Ciri-ciri karya sastra klasik
a.  Bersifat komunal, yakni menjadi milik bersama.
b.  Anonim, tidak diketahui siapa nama penggubahnya/pengarangnya.
c.  Bersifat sangat kurang dinamis, yakni gerak perubahannya sangat lambat, sehingga jika dilihat dari sudut masyarakat sekarang seolah-olah kelihatan statis.
d.  Pada umumnya bersifat irasional, kejadian-kejadian yang digambarkan kurang atau bahkan tidak masuk akal.
e.  Bersifat istanasentris, karena sebagian besar ceritanya berkisar pada kehidupan keluarga dalam lingkungan istana.
f.  Sastra lama pada umumnya memberikan pengajaran/pendidikan baik yang bersifat didaktis moral maupun didaktis religius.
g.  Bersifat simbolis, sebagian besar ceritanya disajikan dalam bentuk perlambang.
h.  Bersifat tradisional, yaitu mempertahankan kebiasaan atau adat yang berlaku sesuai dengan keadaan zamannya.
i.   Klise imitatif, yakni kebiasaan tiru-meniru yang tetap saja turun-temurun.
j.   Sastra lama sebenarnya tidak menceritakan manusia, melainkan menceritakan sifat-sifat universal manusia (baik-jahat, cerdik-bodoh, adil-lalim, dsb).

     Sastra lama memancarkan semangat Animisme/Dinamisme, Hiduisme, dan Islamisme. Kepercayaan atau agama baru yang dibawa oleh penjajah asing tidak mampu mempengaruhi  kondisi ini, sehingga kebudayaan yang baru selalu masih mengandung unsur-unsur kebudayaan terdahulu. Hal ini pun masih terasa sampai pada kehidupan modern saat ini. Pengaruh pola kehidupan lama yang bersifat takhayul (animisme/dinamisme) benar-benar menginterferensi pola kehidupan modern. Semangat Animisme/Dinamisme, Hinduisme, dan Islamisme tersebut menjadikan sastra lama terpilah-pilah menjadi tiga periode atau pembabakan, yaitu: 1) sastra masa purba, 2) sastra masa Hindu, dan 3) sastra masa Islam.
     Hasil karya sastra klasik dapat dikatakan merupakan karya sastra lisan yang disampaikan  hanya dengan cara komunikasi lisan. Hal ini menyebabkan terjadinya banyak variasi dan pergeseran baik dari segi alur maupun tata nilai yang dikandungnya. Sebagai contoh legenda Banyuwangi terdapat banyak versi yang kadang bertentangan satu dengan yang lainnya.
     
 Berdasarkan isinya semua jenis dongeng dapat dikategorikan sebagai jenis karya sastra klasik/lama. Di bawah ini diuraikan berbagai macam jenis dongeng yang sekaligus merupakan jenis-jenis karya sastra klasik.
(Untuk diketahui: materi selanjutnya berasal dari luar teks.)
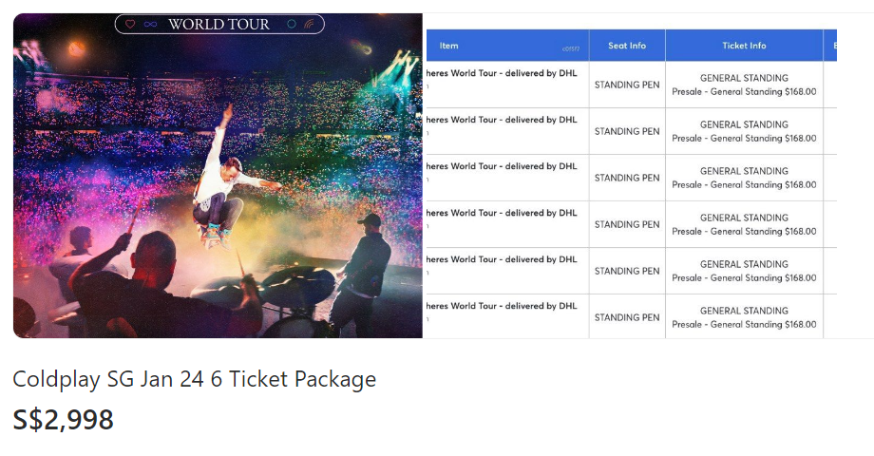This screenshot has height=456, width=874.
Task: Click the S$2,998 price
Action: [63, 420]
1.  Fabel, adalah cerita lama yang menokohkan binatang sebagai lambang pengajaran moral (biasa pula disebut sebagai cerita binatang).
     Beberapa contoh fabel, adalah: Kancil dengan Buaya, Kancil dengan Harimau, Hikayat Pelanduk Jenaka, Kancil dengan Lembu, Burung Gagak dan Serigala, Burung Bangau dengan Ketam, Siput dan Burung Centawi, dll.

2.  Sage, adalah cerita lama yang berhubungan dengan sejarah, kraton, atau kehidupan raja-raja.
     Beberapa contoh sage, adalah: Calon Arang, Ciung Wanara, Airlangga, cerita-cerita Panji, Smaradahana, dll.
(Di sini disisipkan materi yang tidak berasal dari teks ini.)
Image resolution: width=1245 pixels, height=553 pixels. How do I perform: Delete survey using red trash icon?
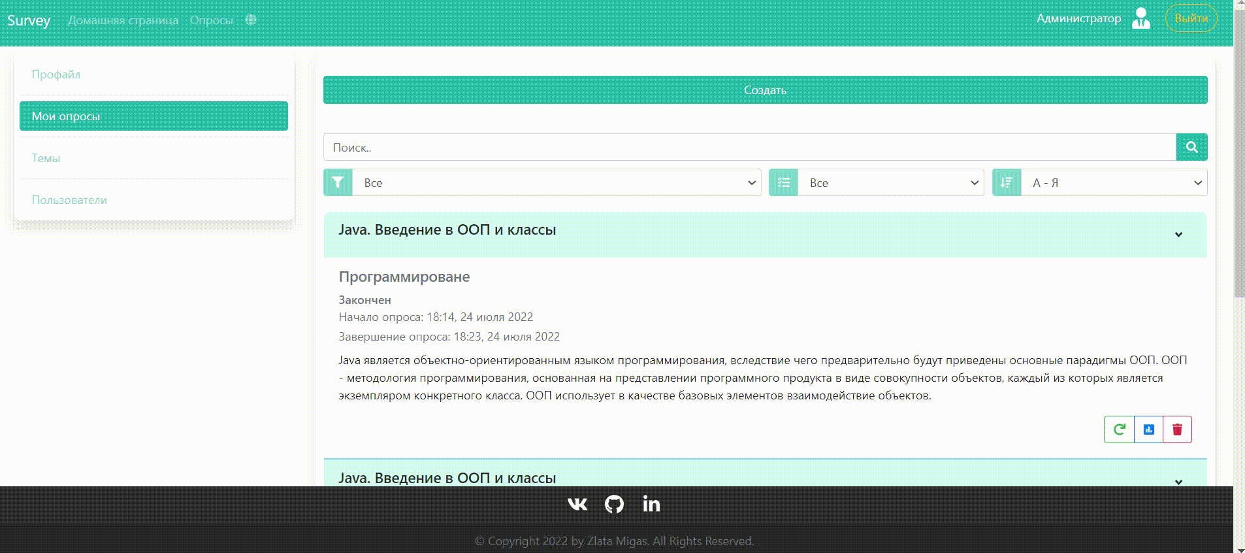coord(1177,429)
3.  Mite/Mitos, adalah cerita-cerita yang berhubungan dengan kepercayaan terhadap sesuatu benda atau hal yang dipercayai mempuyai kekuatan gaib.
     Contoh-contoh sastra lama yang termasuk jenis mitos, adalah: Nyai Roro Kidul, Ki Ageng Selo, Dongeng tentang Gerhana, Dongeng tentang Terjadinya Padi, Harimau Jadi-Jadian, Puntianak, Kelambai, dll.

4.  Legenda, adalah cerita lama yang mengisahkan tentang riwayat terjadinya suatu tempat atau wilayah.
     Contoh: Legenda Banyuwangi, Tangkuban Perahu, dll.
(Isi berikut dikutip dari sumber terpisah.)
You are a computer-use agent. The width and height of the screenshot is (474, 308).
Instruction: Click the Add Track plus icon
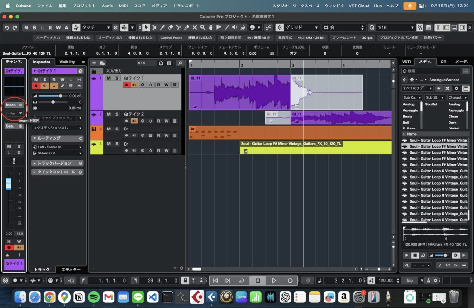94,63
5.  Parabel, adalah rekaan cerita pendek yang menggambarkan sikap moral atau keagamaan dengan menggunakan ibarat atau perbandingan; majas perbandingan menggunakan perumpamaan yang terkandung dalam seluruh isi karangan atau cerita.
     Contoh: Kisah Para Nabi, Hikayat Bayan Budiman, Mahabarata, Bhagawagita, dll.

6.  Dongeng Jenaka, adalah cerita tentang tingkah laku orang bodoh, malas, atau cerdik dan masing-masing diluskiskan secara humor.
     Contoh: Pak Pandir, Lebai Malang, Pak Belalang, Abu Nawas, dll.

Cerita klasik yang merupakan cerita pengaruh hinduisme adalah Mahabarata dan Ramayana. Sedangkan contoh cerita klasik yang bersumber dari budaya Islam, antara lain adalah: Hikayat Amir Hamzah, Hikayat Iskandar Zulkarnain, Hikayat Raja-Raja Pasai, Hikayat Nabi-Nabi, Tajussalatina (Mahkota Raja-Raja), Bustanussalatina (Taman Raja-Raja), Syair Asbdul Muluk, Hikayat Bakhtiar, Hikayat Seribu Satu Malam, dll.